0005 — Linear versions only, no branches (2026-06-07)

Status: Accepted Context: Steam supports branches (stable / beta / internal). Useful for a real game publisher; overkill here. Decision: Versions form a linear ordered list per game. No branches in MVP. Consequences: Catalog data model is simpler (just ordinal on Version). Direct/indirect update routing logic is unchanged from prototype. If we ever want betas, we add a branch column and migrate. Alternatives considered: Steam-style branches. Rejected for MVP — no current need.


0006 — Public-by-default catalog with an is_private flag (2026-06-07)

Status: Accepted Context: Real entitlements ("Tim owns Game X, Tom doesn't") add an entitlements service. Friend-scale doesn't justify it. Decision: Single boolean is_private on Game. Public games are visible to anyone logged in. Private games are admin-only (future: explicit grants). Consequences: No entitlements service. If we want per-user grants later, add a game_user_grants table without breaking anything. Alternatives considered: Full Steam-style ownership. Rejected as premature.


0007 — Tauri client (Rust shell + Svelte UI) (2026-06-07)
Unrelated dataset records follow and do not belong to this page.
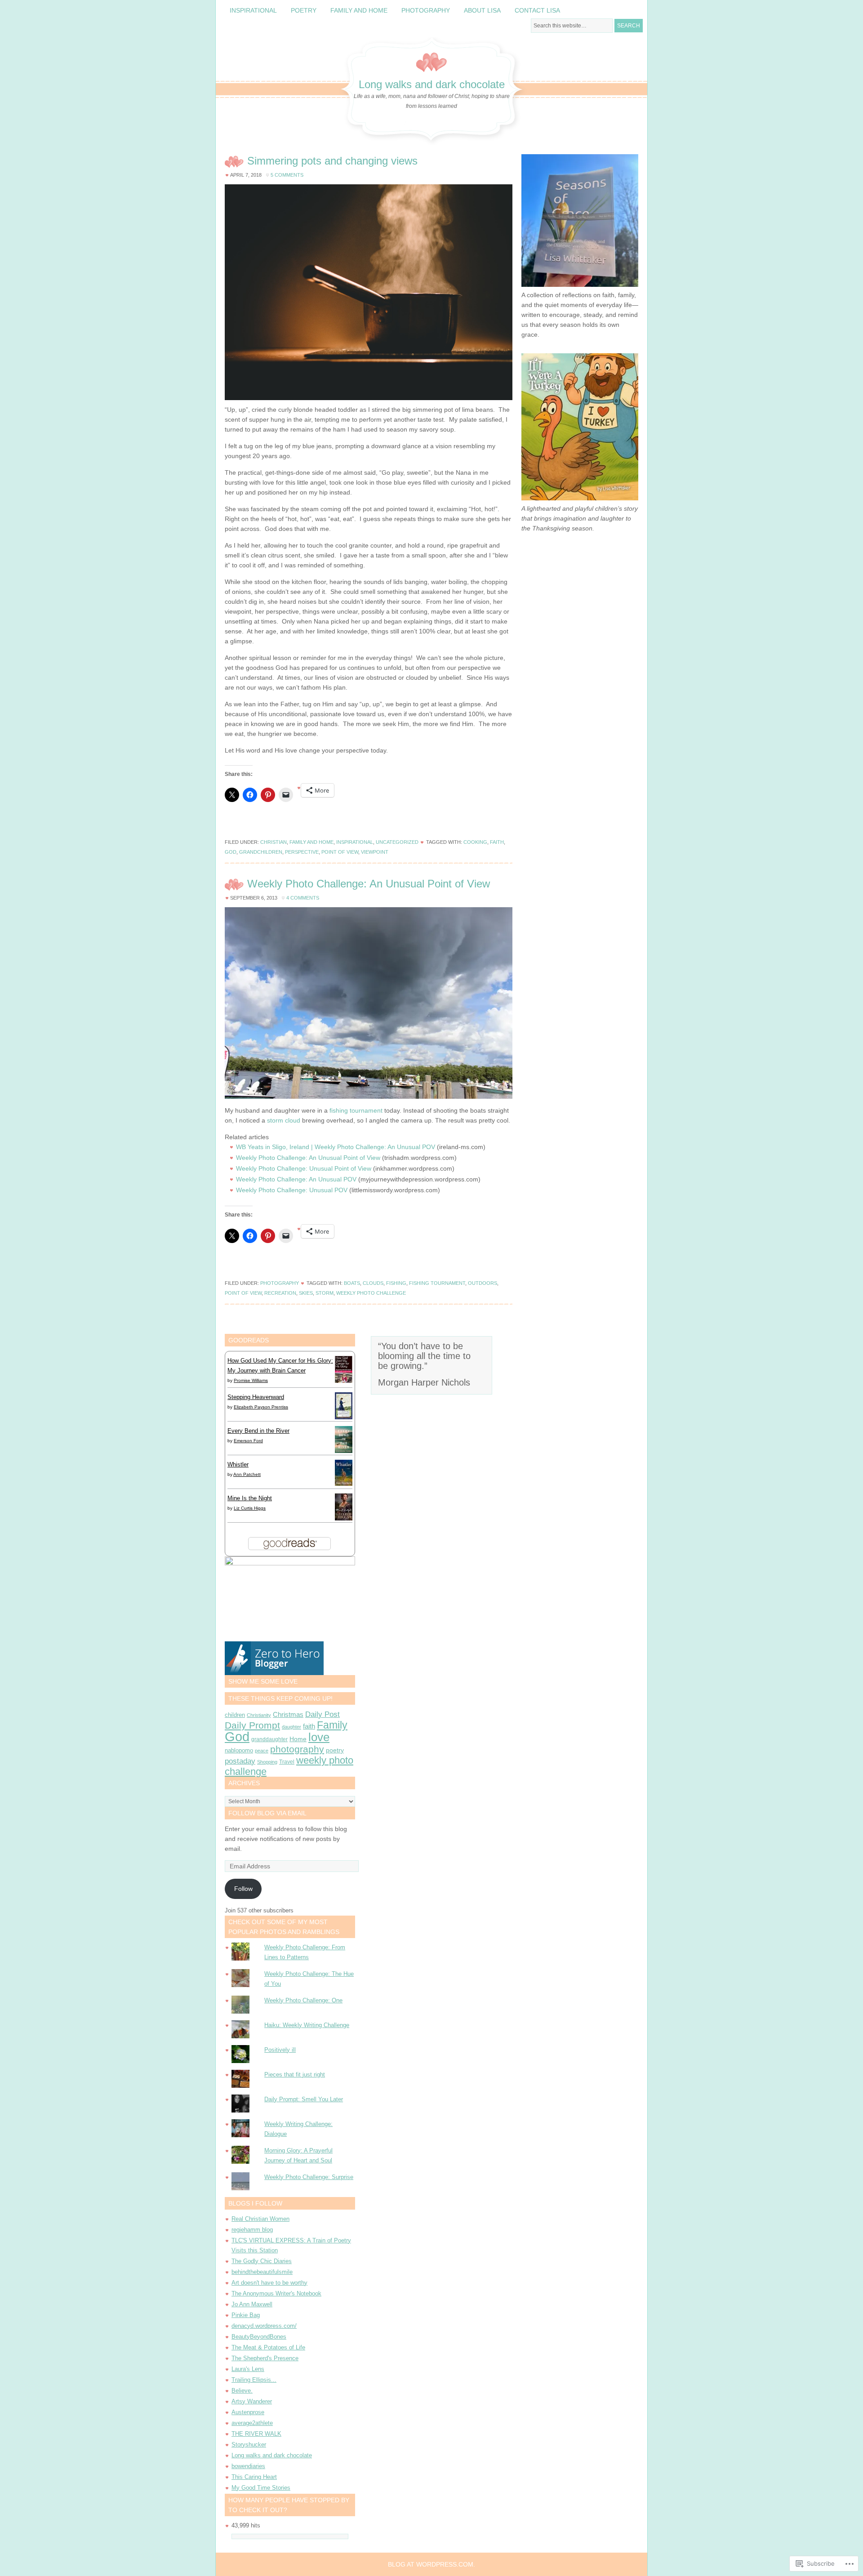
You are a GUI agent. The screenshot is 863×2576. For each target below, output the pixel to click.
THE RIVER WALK (256, 2433)
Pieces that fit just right (294, 2074)
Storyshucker (248, 2444)
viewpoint (374, 852)
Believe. (242, 2390)
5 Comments (287, 175)
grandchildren (260, 852)
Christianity (259, 1715)
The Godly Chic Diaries (261, 2261)
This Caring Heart (254, 2476)
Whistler (238, 1464)
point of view (339, 852)
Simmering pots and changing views (332, 161)
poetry (335, 1750)
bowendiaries (248, 2466)
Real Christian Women (260, 2218)
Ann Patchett (247, 1474)
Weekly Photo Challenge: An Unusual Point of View (368, 884)
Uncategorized (397, 842)
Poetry (303, 10)
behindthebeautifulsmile (262, 2271)
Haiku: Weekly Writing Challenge (306, 2025)
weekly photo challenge (371, 1293)
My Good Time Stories (260, 2487)
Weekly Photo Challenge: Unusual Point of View (303, 1168)
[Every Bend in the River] (343, 1451)
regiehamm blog (252, 2229)
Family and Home (358, 10)
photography (297, 1749)
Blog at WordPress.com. (431, 2564)
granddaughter (269, 1739)
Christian (273, 842)
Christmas (288, 1714)
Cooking (475, 842)
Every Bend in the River (258, 1430)
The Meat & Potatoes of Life (268, 2347)
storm (325, 1293)
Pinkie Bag (245, 2315)
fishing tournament (356, 1110)
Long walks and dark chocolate (432, 84)
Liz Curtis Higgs (250, 1508)
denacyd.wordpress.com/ (264, 2325)
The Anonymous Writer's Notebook (276, 2293)
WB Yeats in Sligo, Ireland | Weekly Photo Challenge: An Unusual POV (335, 1146)
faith (497, 842)
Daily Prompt (252, 1725)
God (230, 852)
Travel (286, 1762)
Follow (243, 1888)
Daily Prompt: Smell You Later (303, 2099)
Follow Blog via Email (267, 1813)
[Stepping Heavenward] (343, 1417)
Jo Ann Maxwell (251, 2304)
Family (332, 1725)
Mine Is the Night (249, 1498)
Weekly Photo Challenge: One (303, 2000)
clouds (373, 1283)
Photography (425, 10)
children (235, 1714)
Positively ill (280, 2049)
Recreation (280, 1293)
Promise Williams (251, 1380)
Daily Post (322, 1714)
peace (261, 1750)
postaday (240, 1760)
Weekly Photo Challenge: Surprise (308, 2177)
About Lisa (482, 10)
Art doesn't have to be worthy (269, 2282)
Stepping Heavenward (255, 1397)
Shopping (267, 1762)
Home (298, 1739)
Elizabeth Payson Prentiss (261, 1406)
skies (306, 1293)
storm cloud (283, 1120)
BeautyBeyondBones (258, 2336)
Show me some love (263, 1681)
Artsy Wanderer (251, 2401)
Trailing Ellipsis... (253, 2379)
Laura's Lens (247, 2369)
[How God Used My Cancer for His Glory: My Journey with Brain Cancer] (343, 1381)
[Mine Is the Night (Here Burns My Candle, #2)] (343, 1518)
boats (352, 1283)
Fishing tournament (437, 1283)
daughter (291, 1726)
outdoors (482, 1283)
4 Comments (302, 897)
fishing (396, 1283)
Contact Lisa (537, 10)
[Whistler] (343, 1483)
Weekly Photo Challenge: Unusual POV (291, 1190)
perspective (302, 852)
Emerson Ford (248, 1440)
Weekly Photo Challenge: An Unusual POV (296, 1179)
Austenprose (247, 2412)
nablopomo (239, 1750)
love (318, 1737)
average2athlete (252, 2423)
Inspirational (253, 10)
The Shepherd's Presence (264, 2358)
Status: Accepted Context: Original prototype client was PyQt5. Tauri is smaller, modern, builds tiny installers, and lets the UI be written in web tech. Decision: Client is a Tauri 2 app with Svelte UI inside. Consequences: Need to either port patch-application logic to Rust or ship a Python sidecar the Tauri shell shells out to. UI is web tech (good ecosystem). Installer is small. Alternatives considered: Keep PyQt5 (familiar but dated), Electron (huge install), web-only (loses native install/launch).
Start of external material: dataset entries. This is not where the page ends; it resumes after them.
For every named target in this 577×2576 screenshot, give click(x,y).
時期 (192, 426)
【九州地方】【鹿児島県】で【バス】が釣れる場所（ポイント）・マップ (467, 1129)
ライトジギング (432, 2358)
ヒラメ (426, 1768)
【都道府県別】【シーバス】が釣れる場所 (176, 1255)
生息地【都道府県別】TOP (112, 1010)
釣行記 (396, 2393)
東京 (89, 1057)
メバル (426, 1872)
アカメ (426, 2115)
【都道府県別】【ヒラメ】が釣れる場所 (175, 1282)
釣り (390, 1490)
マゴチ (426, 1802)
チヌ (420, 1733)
0008 — Username + password auth, admin-provisioned (2026-06-07)

Status: Accepted Context: Options were Discord OAuth (natural fit since friends use Discord), self-hosted SSO (Authentik/Keycloak), or username/password. Decision: Username + password, argon2id hashing, admin provisions accounts manually via admin portal. Consequences: Simplest. No OAuth integration. No self-serve signup. Adding Discord OAuth later is straightforward. Alternatives considered: Discord OAuth (declined — adds dependency on Discord availability), magic-link email (needs SMTP).


0009 — Border-server reverse proxy + Tailscale backhaul, not cluster-side ingress (2026-06-07)

Status: Accepted Context: Friends shouldn't need to install Tailscale to use the service. Backend VM shouldn't be on the public internet. Decision: Public DNS → border server (public IP) → Nginx Proxy Manager terminates TLS via Let's Encrypt → Tailscale backhaul → VM. VM has no public exposure. Consequences: Friends use a regular browser/client over HTTPS. TLS lives at the border, not in the cluster. Cluster-side cert-manager not needed. Alternatives considered: Tailscale on every friend's machine (rejected — bad UX), public IP on the VM (rejected — security surface).